Technical information
- Licensing authority: FCC
- Facility ID: 15884
- Class: B1
- ERP: 6,000 watts
- HAAT: 64.0 meters
- Transmitter coordinates: 39°45′28.00″N 84°11′36.00″W﻿ / ﻿39.7577778°N 84.1933333°W

Links
- Public license information: Public file; LMS;
- Website: nuevavida.com

= WQRP =

WQRP is a radio station owned by Educational Media Foundation. The station broadcasts Christian Contemporary music. It shares time with Dayton Public Schools-operated WDPS during school hours within the curricular school year.

As Praise 89.5, it broadcast praise and worship music and has a 35-year history in Dayton, formerly owned by WQRP Family Broadcasting Incorporated.

==Brief history==
WQRP began on November 11, 1985, as a simulcast of the former WCXL (now WDPR), when it was owned by Dayton Broadcast Workshop Inc. and operated out of a former church on West Third Street in the Drexel neighborhood of West Dayton. Originally WQRP operated at 88.1 with WCXL at 89.5. This continued before WCXL was sold and became WDPR, hence the frequencies swapped to their current FM dial positions.

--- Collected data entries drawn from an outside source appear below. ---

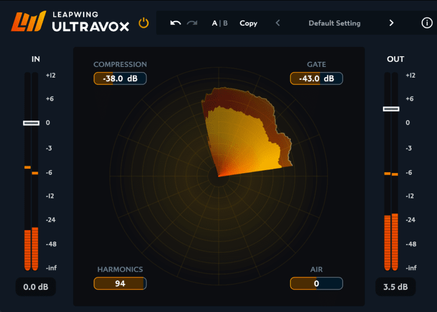
Task: Go to next preset with right chevron
Action: coord(391,23)
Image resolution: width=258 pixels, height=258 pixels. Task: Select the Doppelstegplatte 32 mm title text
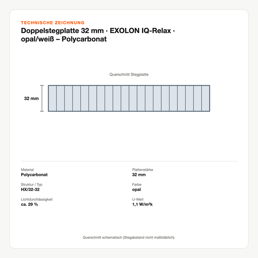(x=98, y=35)
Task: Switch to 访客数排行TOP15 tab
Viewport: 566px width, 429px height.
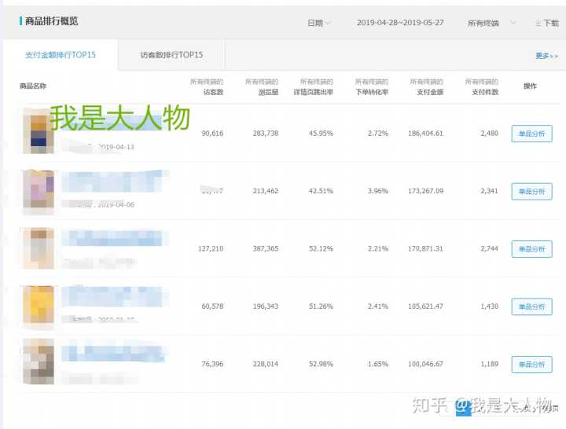Action: 171,55
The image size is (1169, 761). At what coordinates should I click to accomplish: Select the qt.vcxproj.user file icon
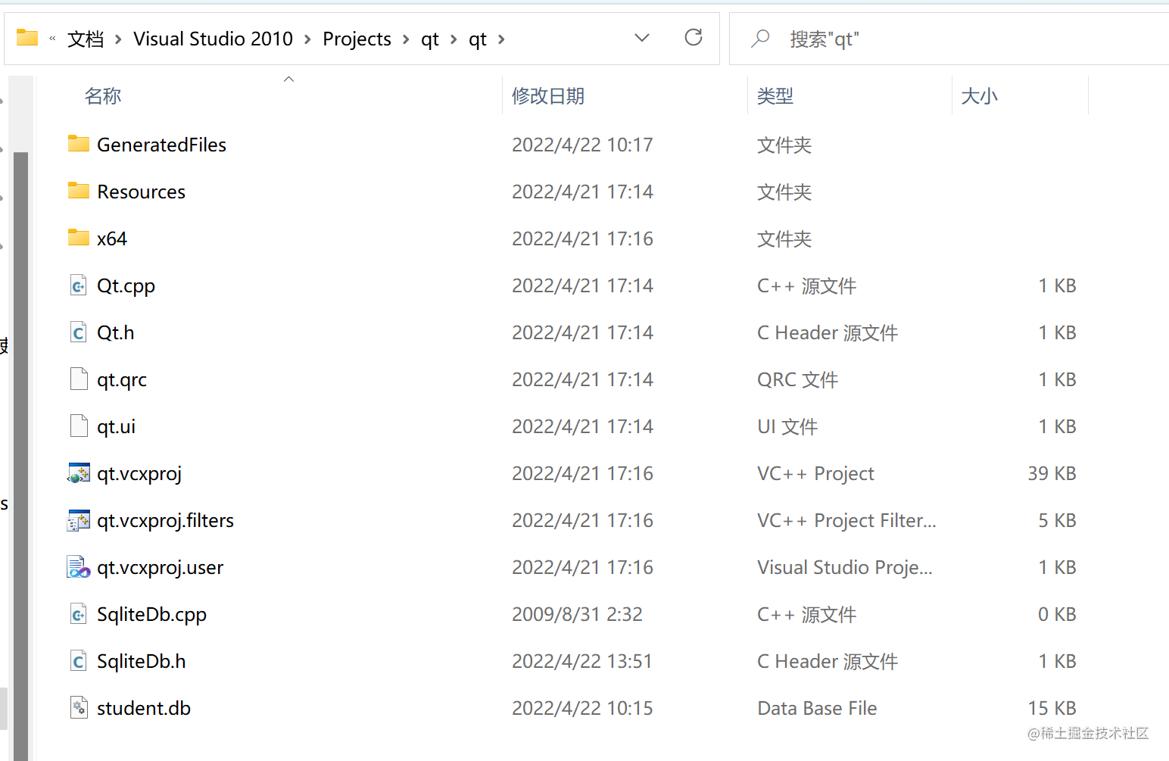coord(78,566)
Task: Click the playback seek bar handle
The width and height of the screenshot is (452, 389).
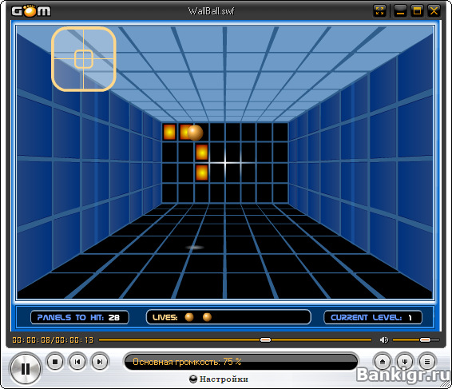Action: coord(265,340)
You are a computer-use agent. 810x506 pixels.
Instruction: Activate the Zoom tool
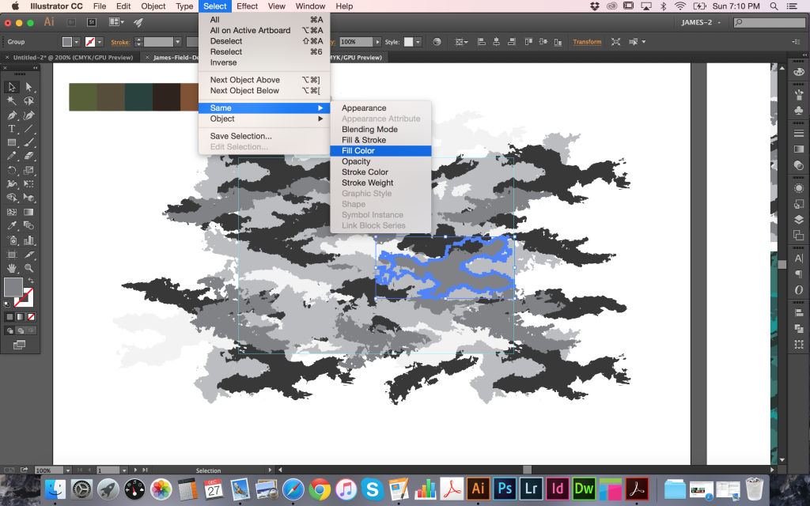coord(29,267)
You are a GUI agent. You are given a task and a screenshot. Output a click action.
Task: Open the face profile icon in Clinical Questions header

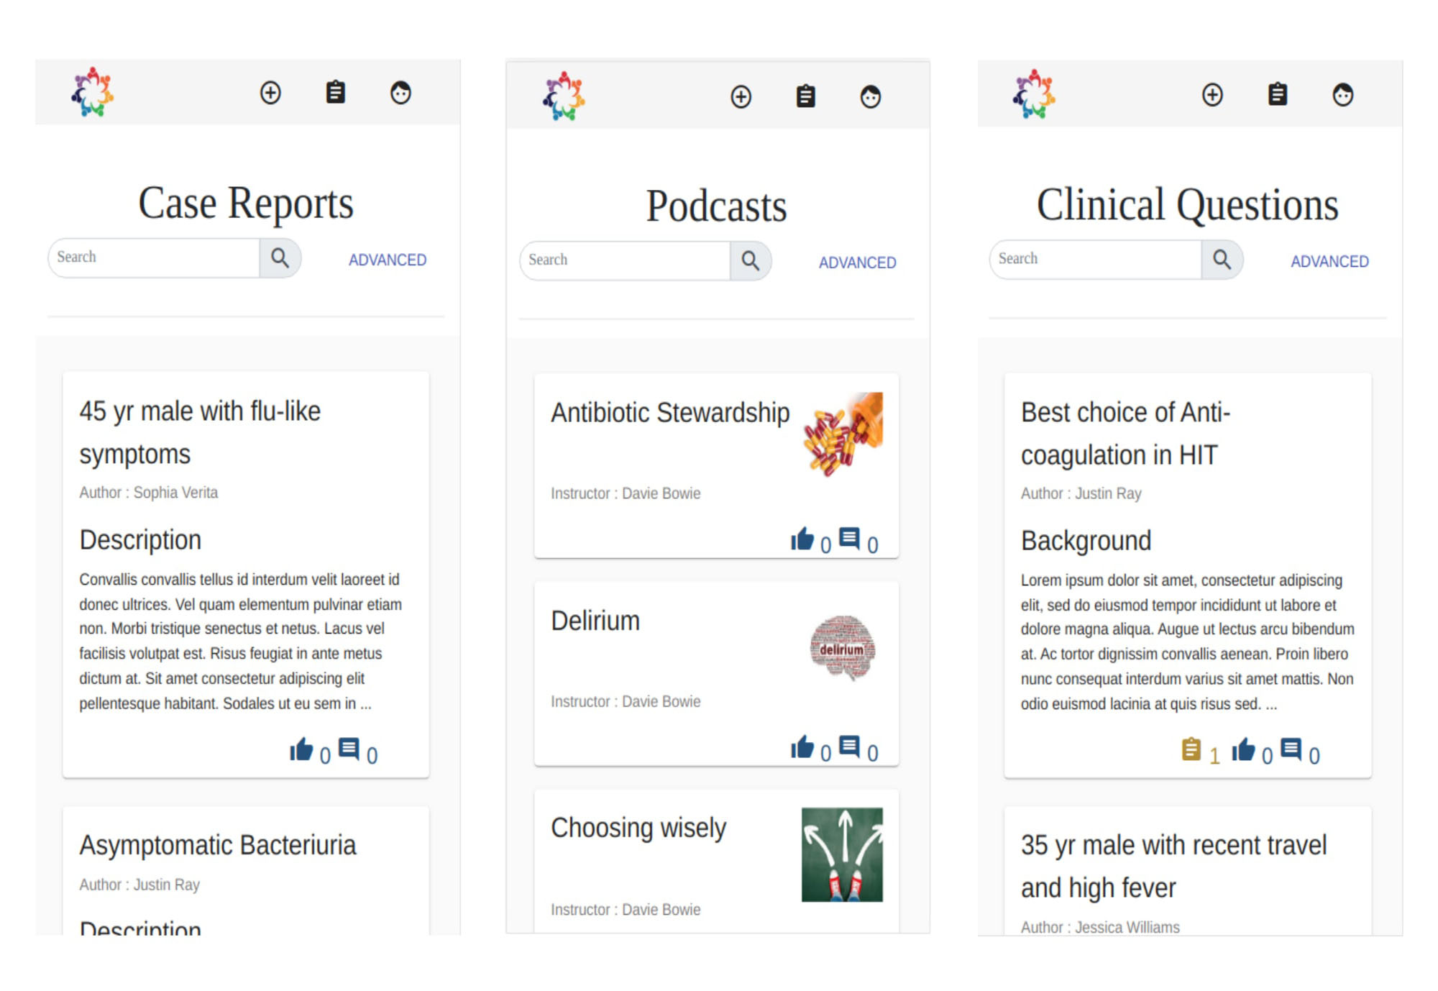click(1342, 95)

It was once a southern gospel music format with local ministers airing preaching and teaching programs. One of the most notable was Soaring Higher with Pastor David Joe May (originally called Deliverance and Direction for Today), a show produced for television and radio by Carl Phillips and broadcast nationwide via syndication. It was an eight-time award-winning show. It ended in 2010 with WQRP soon becoming defunct.

WQRP switched to contemporary Christian music. After its sale to Educational Media Foundation, WQRP operated as a part of the K-LOVE radio network until November 2012, when it became an affiliate of Radio Nueva Vida.